Q: Were charges filed?
A: Yes sir.
Q: What charges were filed?
A: Possession of Cocaine, a Class B Felony, because it was enhanced within a thousand feet of a public park.
(R. at 270-71.)
On re-direct, the State posed the following questions:
Q: Officer, defense counsel asked you a question regarding the black male in the Cadillac about his charges. Was there a resolution of those charges?
A: Yes sir he admitted to possession of cocaine in court.
(R. at 289.)
. Defendant was convicted of two counts of dealing in cоcaine. The presumptive sentence for Dealing in Cocaine within 1,000 feet of a public park, a Class A, felony is 30 years with not more than 20 years added for aggravating circumstances. See Ind.Code § 35-50-2-4 (Supp.1996). The trial court imposed the 50-year maximum sentence on both dealing convictions.
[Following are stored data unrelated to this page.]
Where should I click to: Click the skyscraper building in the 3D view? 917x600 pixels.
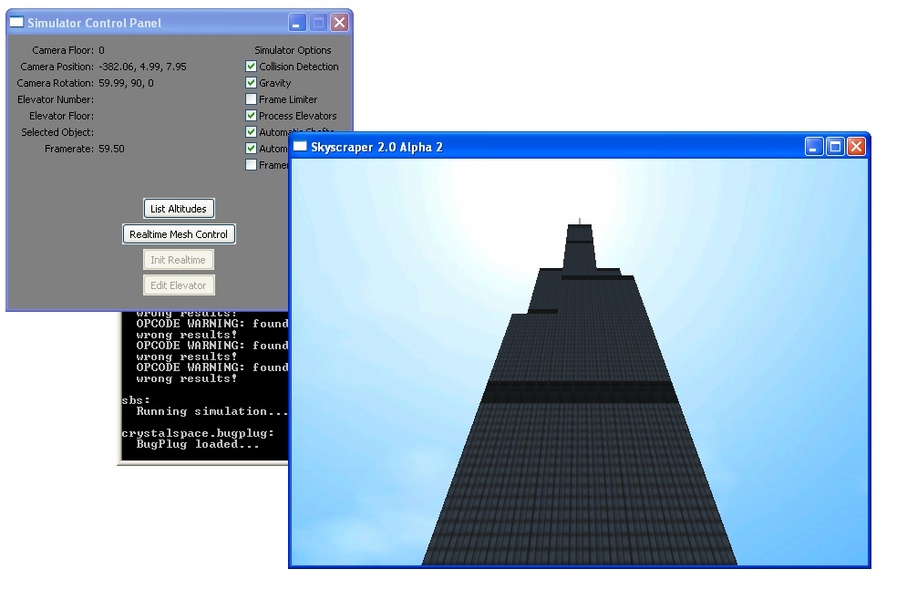(x=580, y=450)
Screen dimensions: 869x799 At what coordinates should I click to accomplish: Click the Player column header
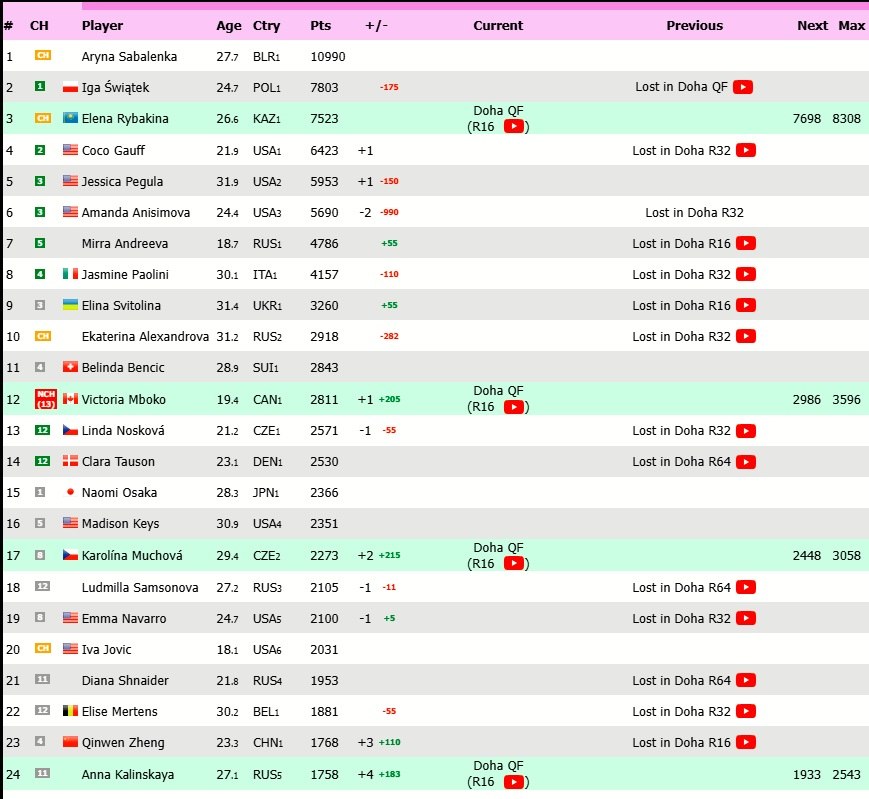(102, 26)
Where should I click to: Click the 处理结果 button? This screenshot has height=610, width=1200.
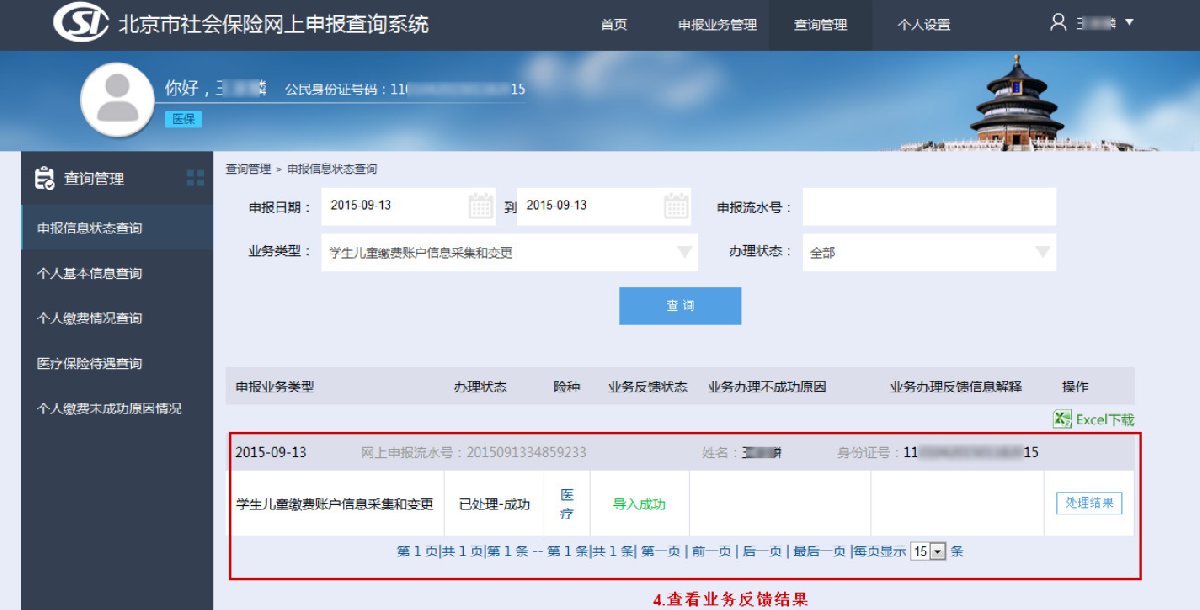pos(1089,503)

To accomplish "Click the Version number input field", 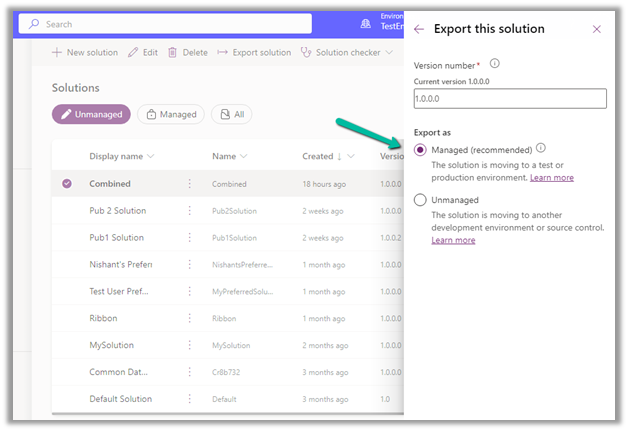I will point(510,98).
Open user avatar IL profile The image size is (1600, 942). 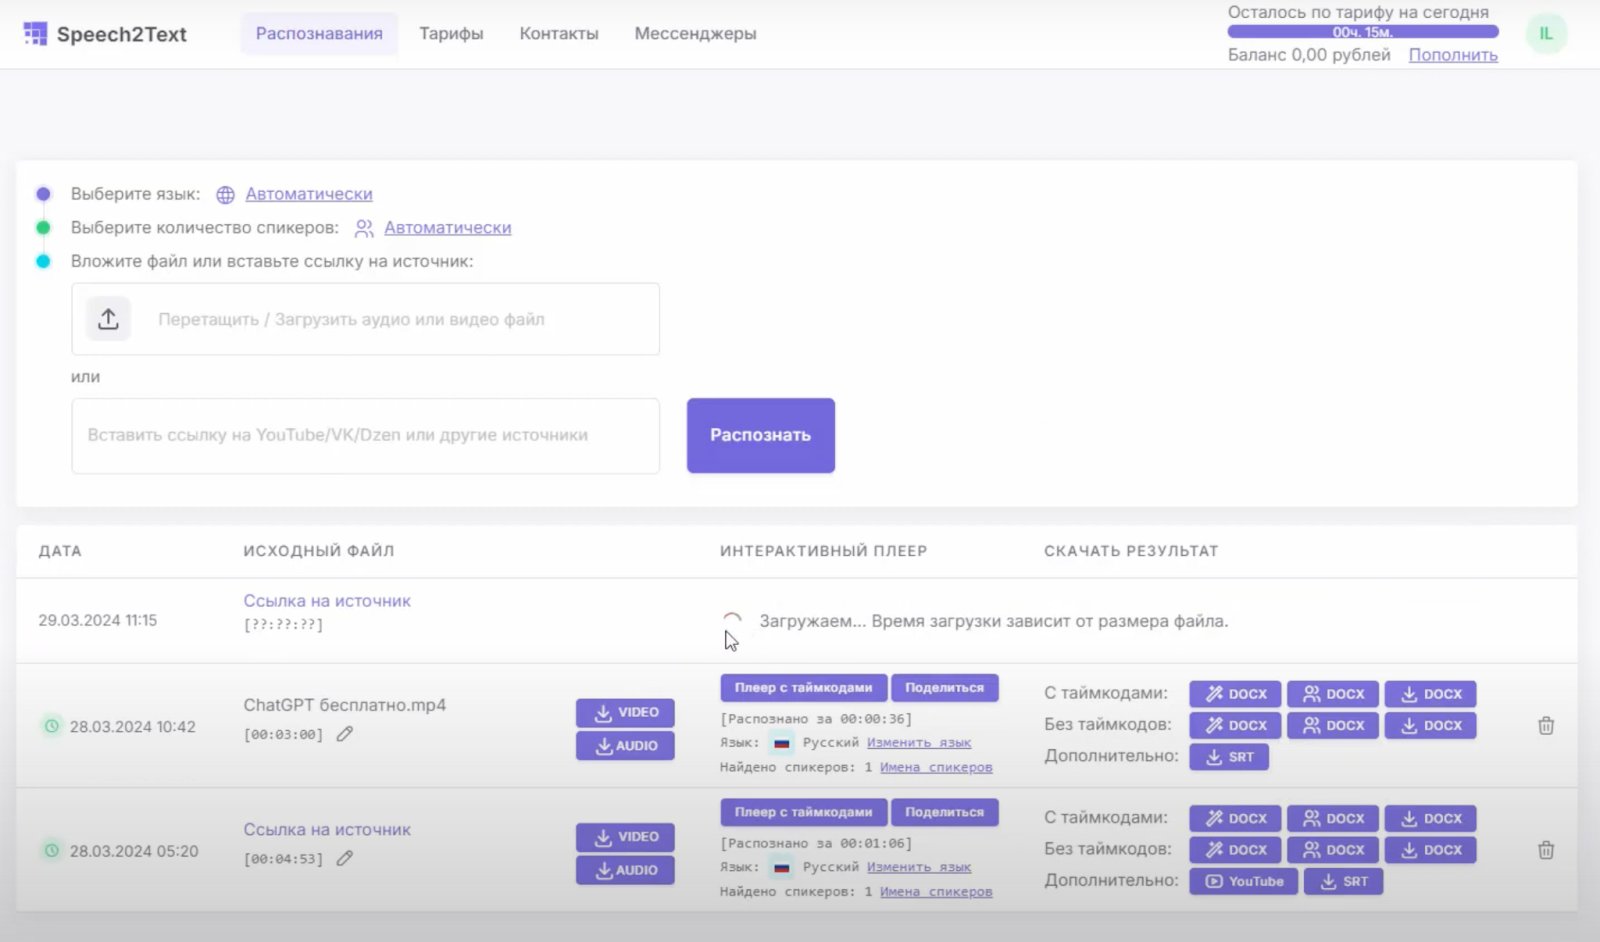(1545, 34)
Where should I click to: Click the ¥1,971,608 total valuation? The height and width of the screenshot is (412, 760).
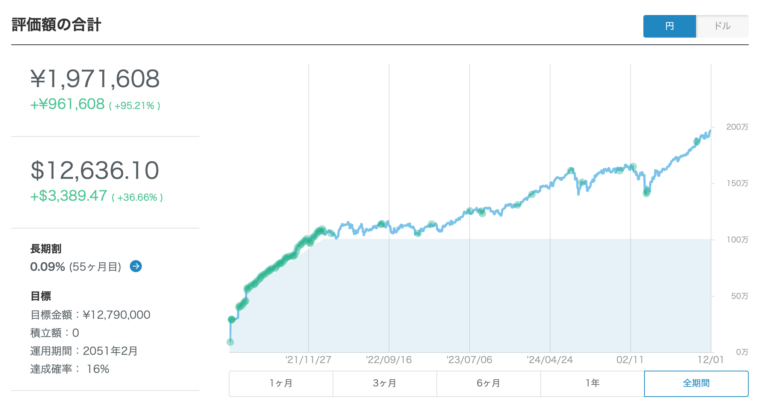pos(96,79)
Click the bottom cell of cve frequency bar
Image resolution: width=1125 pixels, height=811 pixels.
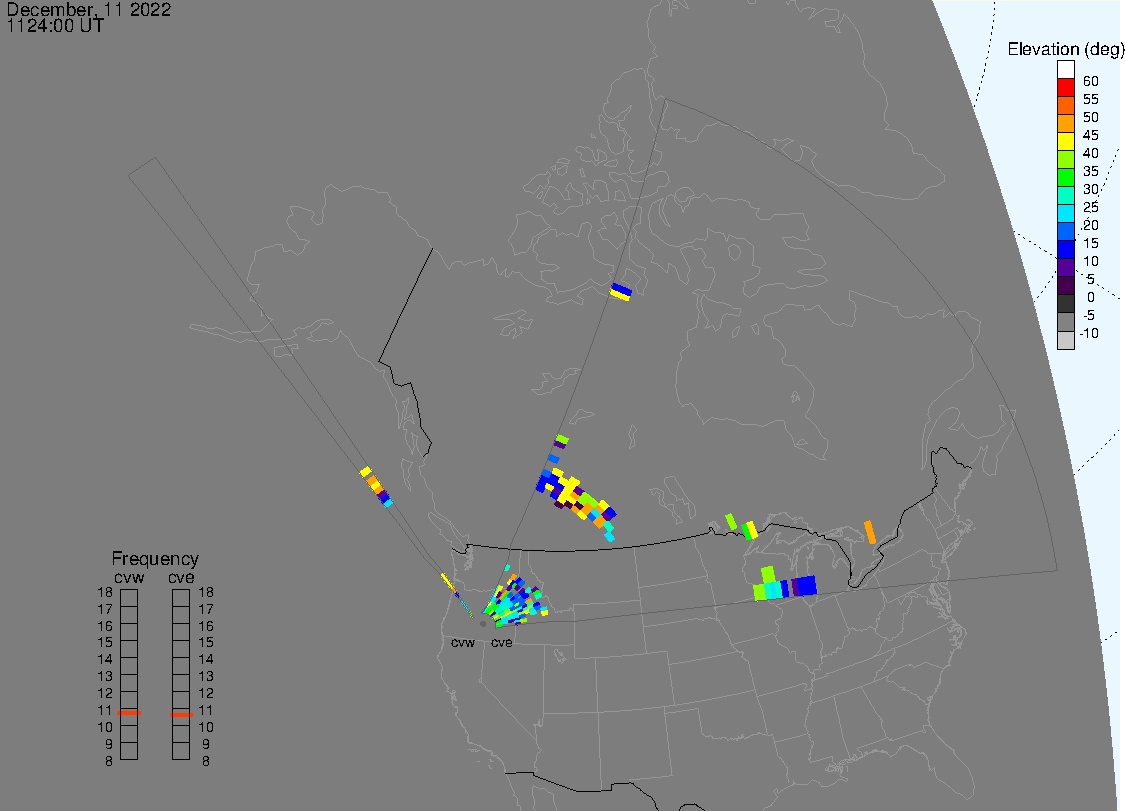[181, 751]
. The presumptive sentence for Maintaining a Common Nuisance, a Class D felony, is one and one-half years with not more than one and one-half years added for aggravating circumstances. See Ind.Code § 35-50-2-7 (1993). The trial court imposed the maximum three-year sentence.
.We note that the trial court commented on the fact that Defendant dealt cocaine within 1,000 feet of a public park. (R. at 685.) The offense of dealing in cocaine is elevated to a class A felony when committed within 1,000 feet of a public park.
See
Ind.Code § 35-48-4-l(b)(3)(B)(ii). As such, we consider the fact that Defendant dealt cocaine within 1,000 feet of a public park a material element of the offense.
Accord Walker v. State,
. The State acknowledges: "The State recognizes that the trial court enhanced Defendant's sentences for Dealing in Cocaine and Maintaining a Common Nuisance without indicating either during the sentencing hearing or in its order what aggravating circumstances it found.” Br. of Appellee, at 11.
. The ten-year presumptive sentence for Count I remains unchanged. Defendant’s individual sentences are revised as follows: for Count II, dealing in cocaine, a Class A felony, we impose a 30 year sentence; for Count III, dealing in cocaine, a Class A felony, we impose a 30 year sentence; for Count IV, Maintaining a Common Nuisance, a Class D felony, we impose a one and one-half year sentence. The habitual offender enhancement of 30 years is applied to Count II as ordered by the trial court. (R. at 687.) As such, Count II is enhanced to 60 years.